La tarde estaba fresca y alguna llovizna ligera presagiaba noche de aguaceros. Tomé mi guitarra en la que a ratos zurrungueo (creo que el verbo zurrunguear no existe, pero yo zurrungueo con la guitarra), cuando una comadre –las comadres están al tanto de todo- me llamó para decirme con voz entrecortada: “Compadre, se nos fue el negro”.
Supe de inmediato de quién se trataba, pues yo sabía que Ulises Díaz estaba enfermo, desde antes de la pandemia.
Ya no hubo guitarra y en vez de canciones hubo suspiros y recuerdos.
Ulises era un negro querido, aunque creo que eso es una redundancia, porque todos los negros que conozco son queridos, pues tienen una magia y un encanto para meterse en el corazón de sus amigos de tal manera que después es imposible sacarlos.
Recuerdo a otros que se fueron y cuya partida, como ahora la de Ulises, me arañó el corazón con arañazos fuertes. Pedro Cuadro Herrera, Ángel Samuel Sierra, los más recientes.
○ ○ ○ ○ ○ ○ ○
■ **Consigna 1**
Responde sobre el fragmento acerca de Ulises Díaz:
(a) ¿Qué presagiaba la llovizna ligera de la tarde?
(b) ¿Desde cuándo estaba enfermo Ulises Díaz?
(c) ¿Qué dos personas se nombran como las partidas más recientes?
■ **Consigna 2**
En el fragmento sobre Ulises Díaz, ¿por qué llamar a Ulises "un negro querido" sería una redundancia? Explícalo en una a tres oraciones.
■ **Consigna 3**
Escribe la continuación del fragmento sobre Ulises Díaz a partir de su última oración.
○ ○ ○ ○ ○ ○ ○
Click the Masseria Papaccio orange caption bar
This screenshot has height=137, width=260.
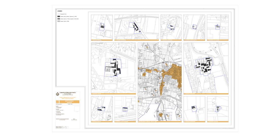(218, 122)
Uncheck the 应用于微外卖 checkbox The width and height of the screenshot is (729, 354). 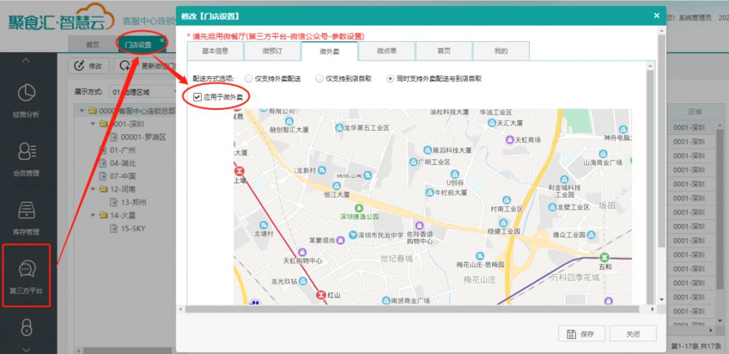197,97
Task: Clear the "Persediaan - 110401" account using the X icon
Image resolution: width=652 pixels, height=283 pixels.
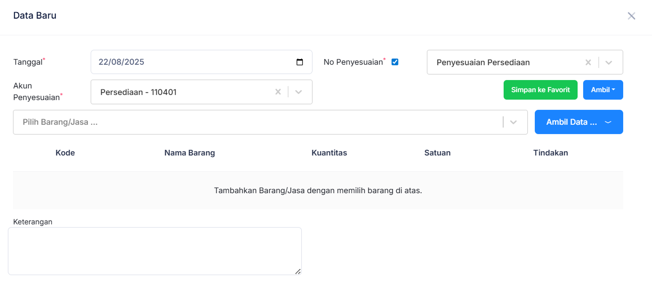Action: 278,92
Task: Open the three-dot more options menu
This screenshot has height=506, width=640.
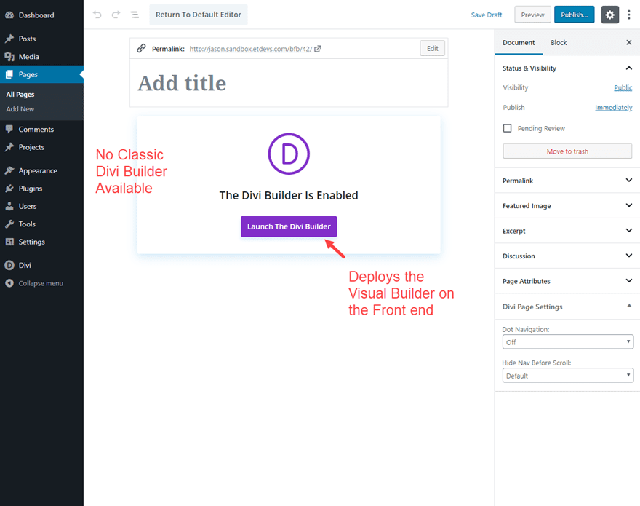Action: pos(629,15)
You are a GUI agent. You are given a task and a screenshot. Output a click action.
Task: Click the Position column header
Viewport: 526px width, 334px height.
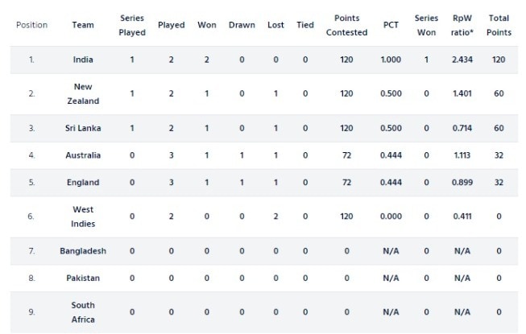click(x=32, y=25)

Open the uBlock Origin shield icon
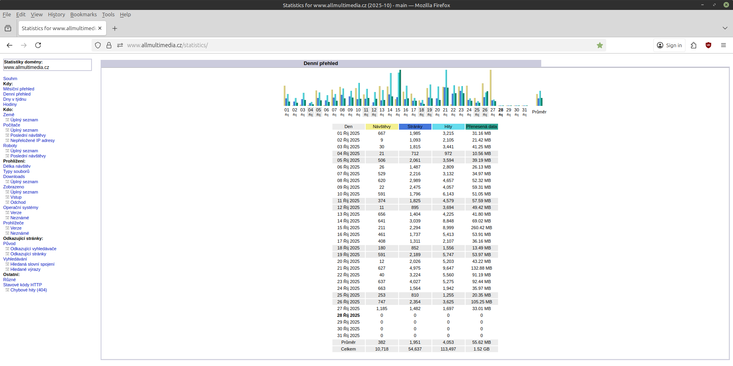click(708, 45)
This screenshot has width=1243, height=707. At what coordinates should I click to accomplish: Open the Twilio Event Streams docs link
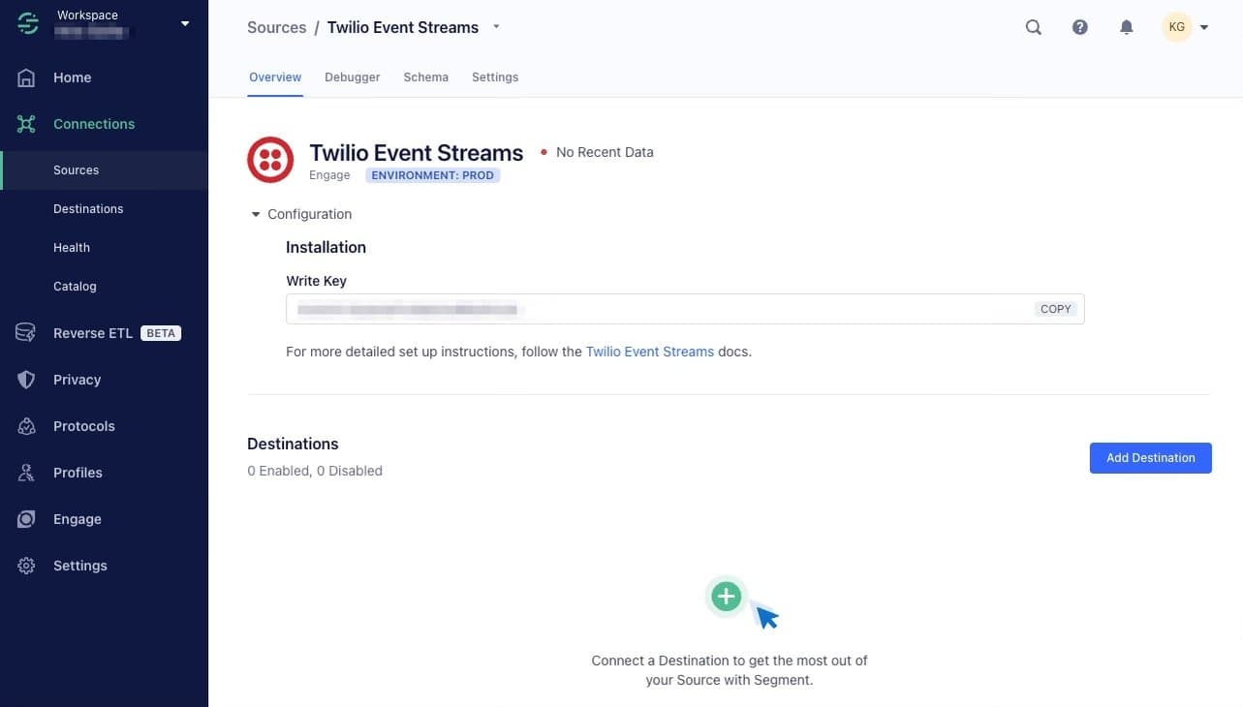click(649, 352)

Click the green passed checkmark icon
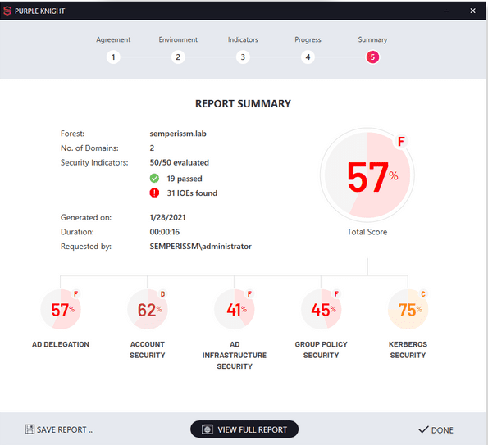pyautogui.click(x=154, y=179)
○ ○ ○ ○ ○ ○ ○
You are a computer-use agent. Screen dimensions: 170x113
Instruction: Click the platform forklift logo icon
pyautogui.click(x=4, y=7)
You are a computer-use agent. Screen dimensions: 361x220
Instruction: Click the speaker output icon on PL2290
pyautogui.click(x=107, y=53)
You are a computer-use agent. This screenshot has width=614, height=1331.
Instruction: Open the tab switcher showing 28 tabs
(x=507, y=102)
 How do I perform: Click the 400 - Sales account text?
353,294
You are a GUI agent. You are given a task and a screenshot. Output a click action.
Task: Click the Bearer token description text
○ ○ ○ ○ ○ ○ ○
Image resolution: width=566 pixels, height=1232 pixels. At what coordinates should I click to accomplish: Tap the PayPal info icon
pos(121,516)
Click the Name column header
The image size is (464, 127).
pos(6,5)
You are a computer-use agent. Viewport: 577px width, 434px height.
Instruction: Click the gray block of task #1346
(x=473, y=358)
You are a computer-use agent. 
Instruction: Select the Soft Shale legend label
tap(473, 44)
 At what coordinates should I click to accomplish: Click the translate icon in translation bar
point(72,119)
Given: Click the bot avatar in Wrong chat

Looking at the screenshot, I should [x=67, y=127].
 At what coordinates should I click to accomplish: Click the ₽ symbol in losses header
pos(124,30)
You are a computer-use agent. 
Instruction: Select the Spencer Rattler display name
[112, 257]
○ ○ ○ ○ ○ ○ ○
■ **Espacio de respuesta 1**
(a) Una noche de aguaceros.
(b) Desde antes de la pandemia.
(c) Pedro Cuadro Herrera y Ángel Samuel Sierra.

■ **Espacio de respuesta 2**
Según quien narra, todos los negros que conoce son queridos. Tienen una magia y un encanto que les permiten meterse en el corazón de sus amigos, y después es imposible sacarlos.

■ **Espacio de respuesta 3**
Ulises era un grandulón en todo el sentido de la palabra: grandulón de cuerpo, grandulón de mente y grandulón de corazón.
Alto, fornido, de espalda ancha y músculos generosos, necesitaba piernas fuertes y pies grandes para sostener esa mole de organismo. Abrazaba duro.
Y así de gigantón era también su inteligencia, su cultura y su sapiencia.
Hablar con Ulises era saborear su profundidad de conocimientos, pero lo hacía de tal manera, jovial y alegre, que jamás se le veía jactancia alguna.
Filosofía, educación, historia universal, cátedras griega y romana eran temas que dominaba y no se las daba.
Aquí es necesario resaltar su virtud de la sencillez y la modestia. Muchas veces lo invité a formar parte de la Academia de Historia y siempre me hablaba de no sentirse preparado para pertenecer a una institución de tanto prestigio, según decía.
Grandulón de corazón, con una ternura que parecía un niño grande, con tal capacidad para el amor y la amistad que lo ponían muy por encima de quienes, de pronto, lo acompañábamos alrededor de unos vinos o de unos poemas y unos guitarrazos.
Quienes fueron sus alumnos en el Inem, en el Instituto Nacional de Comercio, en la universidad Francisco de Paula Santander y en la Simón Bolívar hablan de Ulises como de un excelente profesor, estricto pero amable, gran maestro pero comprensivo.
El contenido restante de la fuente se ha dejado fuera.